Możliwa jest fala sztormowa
- Obawiamy się, że przewróciło się 6-7 tysięcy słupów energetycznych. Bez elektryczności jest teraz około 400-500 tysięcy ludzi - przekazał przedstawiciel władz miasta Srikakulam.
Meteorolodzy przewidują, że wiatr towarzyszący żywiołowi, wiejący w porywach z prędkością dochodzącą do ponad 160 kilometrów na godzinę, prawdopodobnie doprowadzi do powstania na wodach Zatoki Bengalskiej fali sztormowej. W związku z tym władze spodziewają się zalania nisko położonych obszarów w stanach Orisa i Andhra Pradesz.
Ewakuacje, odwołane loty
Rządowy koordynator do spraw pomocy Bishnupada Sethi powiedział z kolei, że cyklon "wywołał obfite i bardzo obfite opady deszczu w niektórych częściach Orisy, uszkodził domy i latarnie uliczne, a drogi zostały zablokowane przez połamane drzewa". Wiele miejsc jest odciętych od świata. Jak dodał, władze wciąż jeszcze oceniają skalę zniszczeń, ale drogi są sukcesywnie oczyszczane z przeszkód.

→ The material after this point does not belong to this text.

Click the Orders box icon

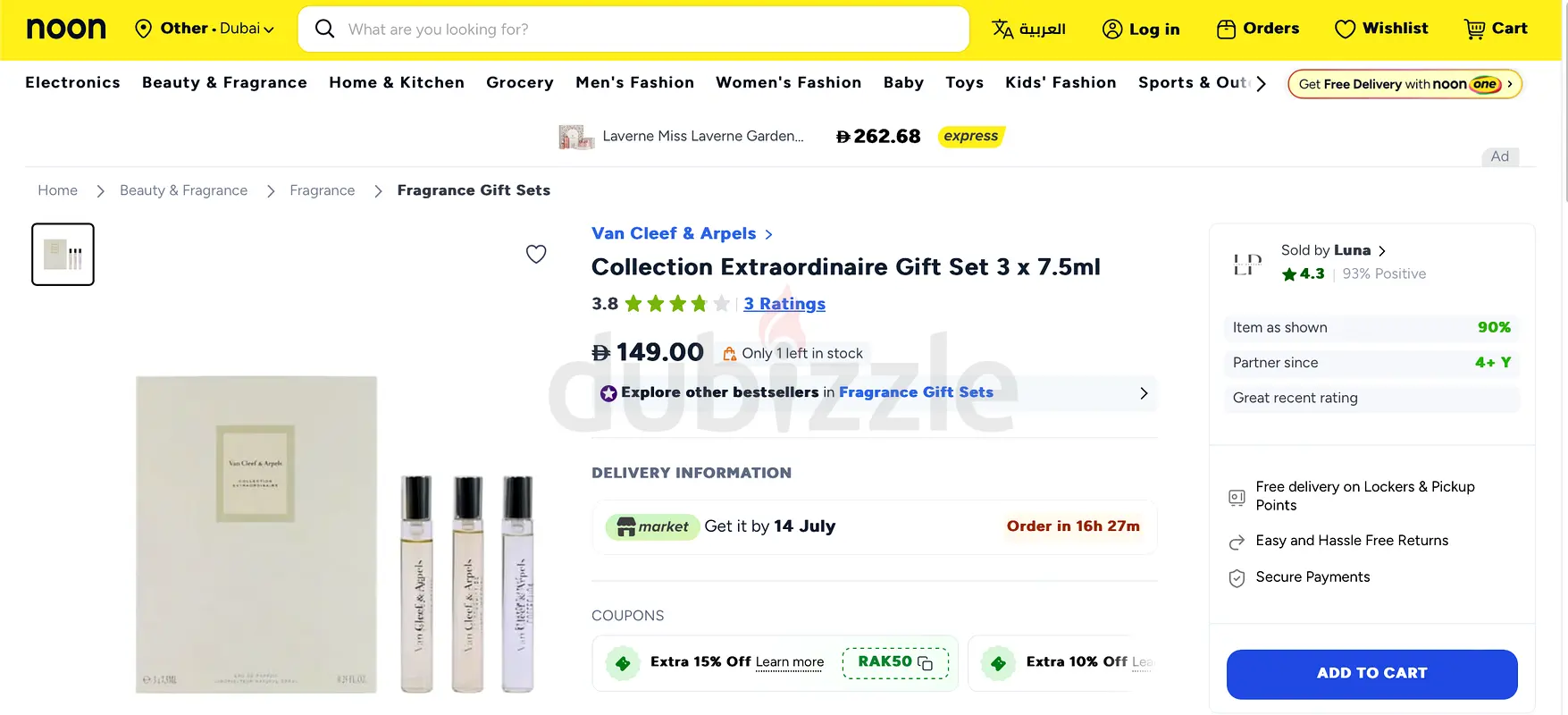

W Orisie ewakuowano ponad 300 tysięcy osób, wstrzymano pracę portu Paradip oraz już w środę odwołano liczne połączenia kolejowe i loty. Regionalne władze podjęły decyzję o odwołaniu lekcji w szkołach do końca tygodnia.
O tej porze roku cyklony nad Zatoką Bengalską nie należą do rzadkości.